* Work instructions *
Repeat exactly the lines that begin at the one containing "How do I perform: Click" and end at the final line of the records; include no pictures and nothing else.
── Dataset records
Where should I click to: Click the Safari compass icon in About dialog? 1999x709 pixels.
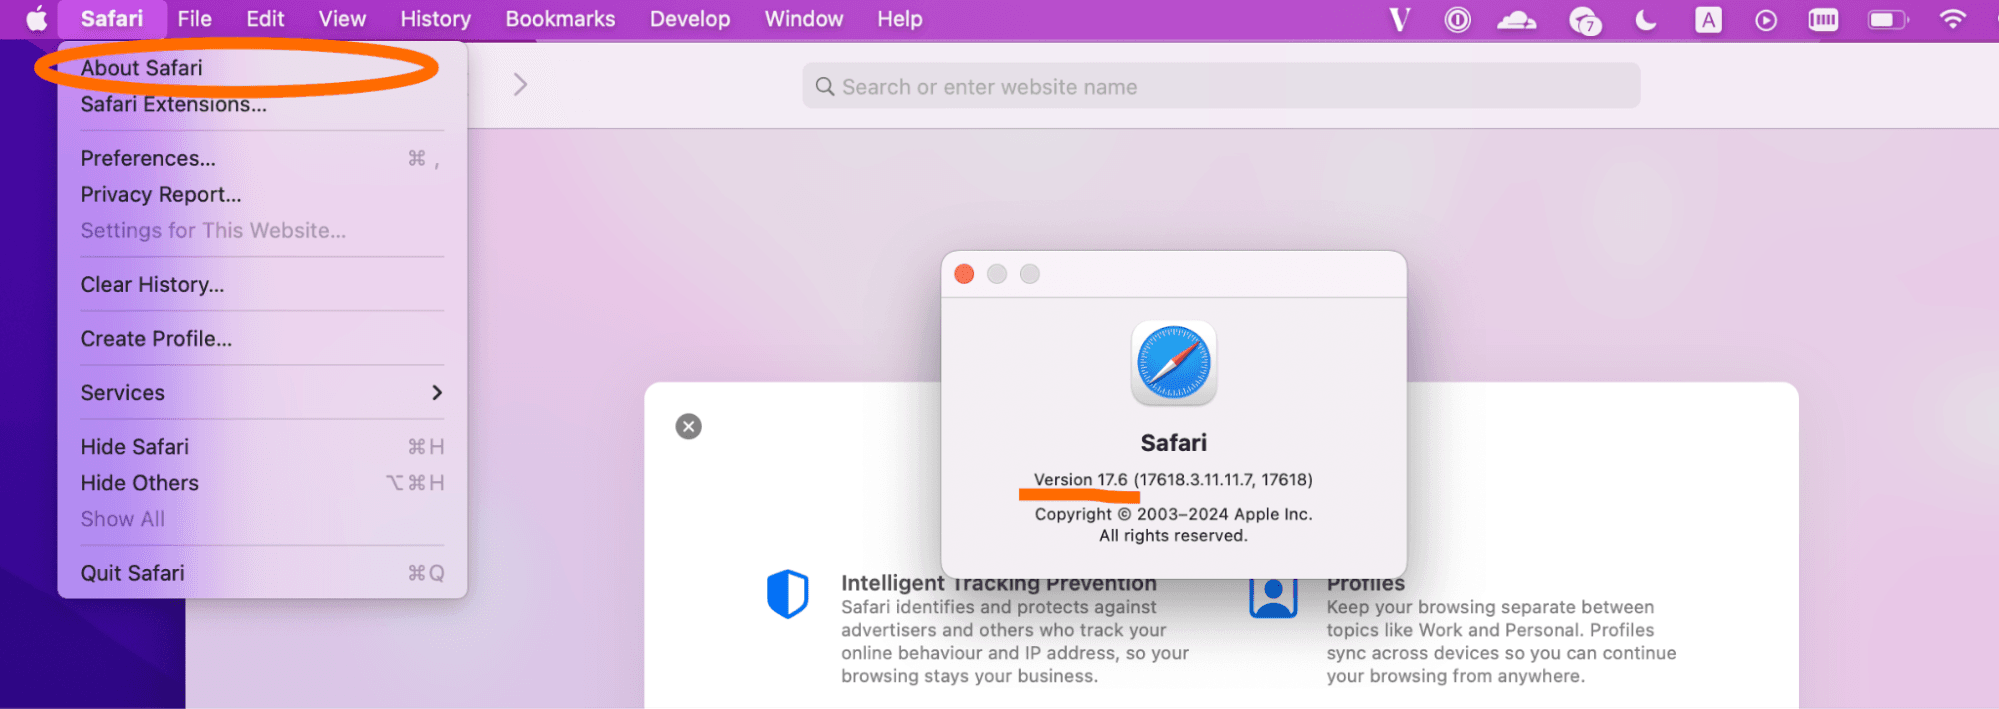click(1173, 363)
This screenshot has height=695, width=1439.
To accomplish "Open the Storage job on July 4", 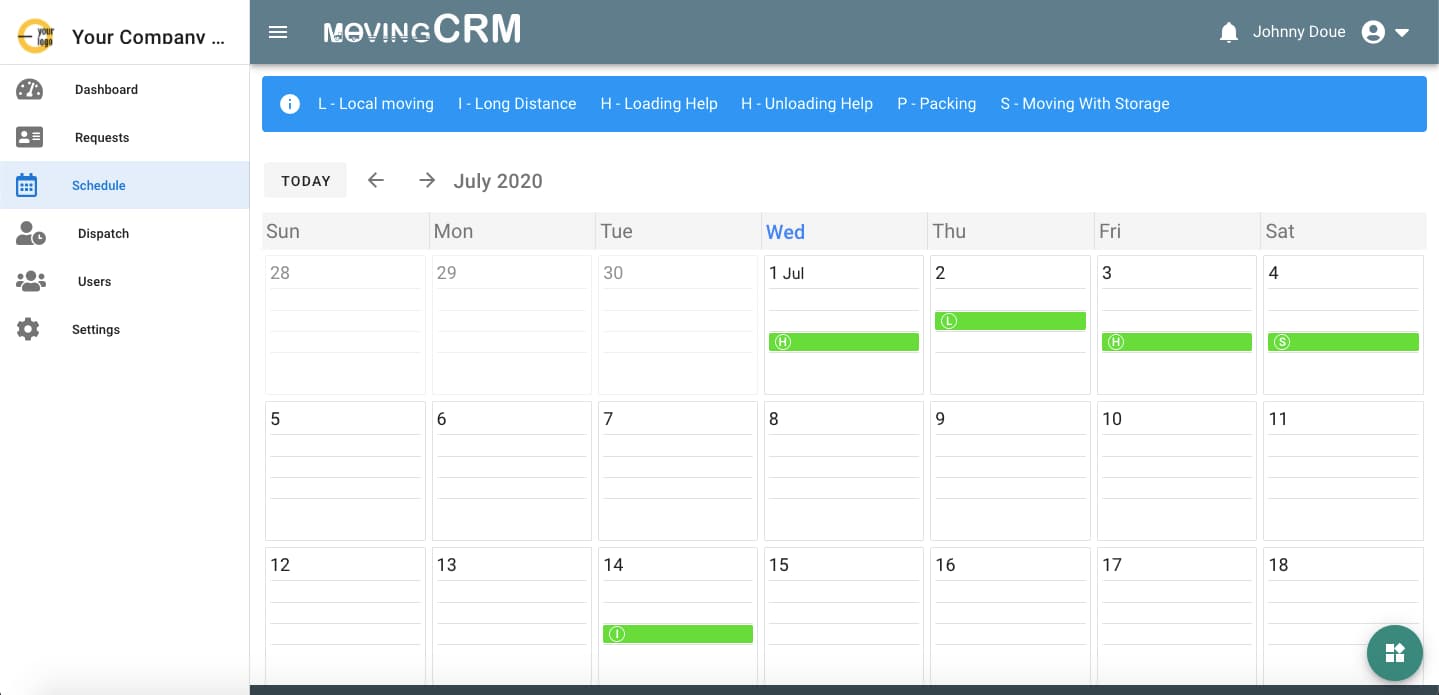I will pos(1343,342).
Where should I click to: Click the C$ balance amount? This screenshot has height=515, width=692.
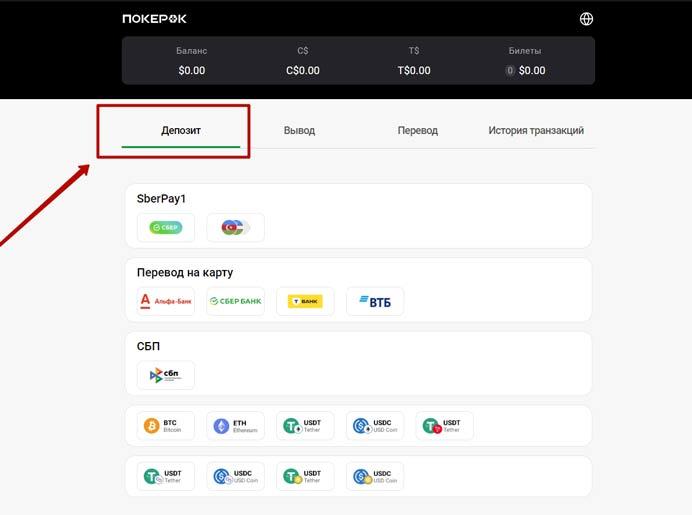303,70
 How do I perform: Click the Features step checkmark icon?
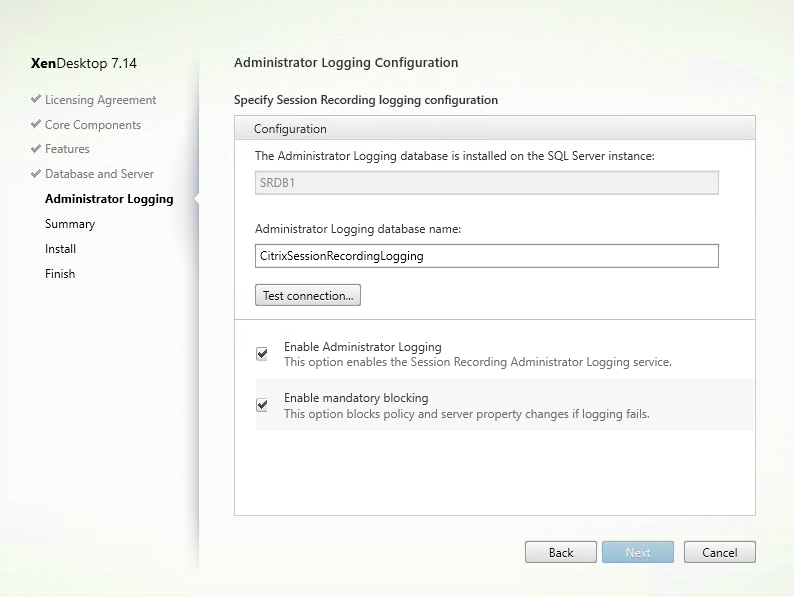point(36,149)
────
* Problem solution *
 How do I perform: Click the Features step checkmark icon?
point(36,149)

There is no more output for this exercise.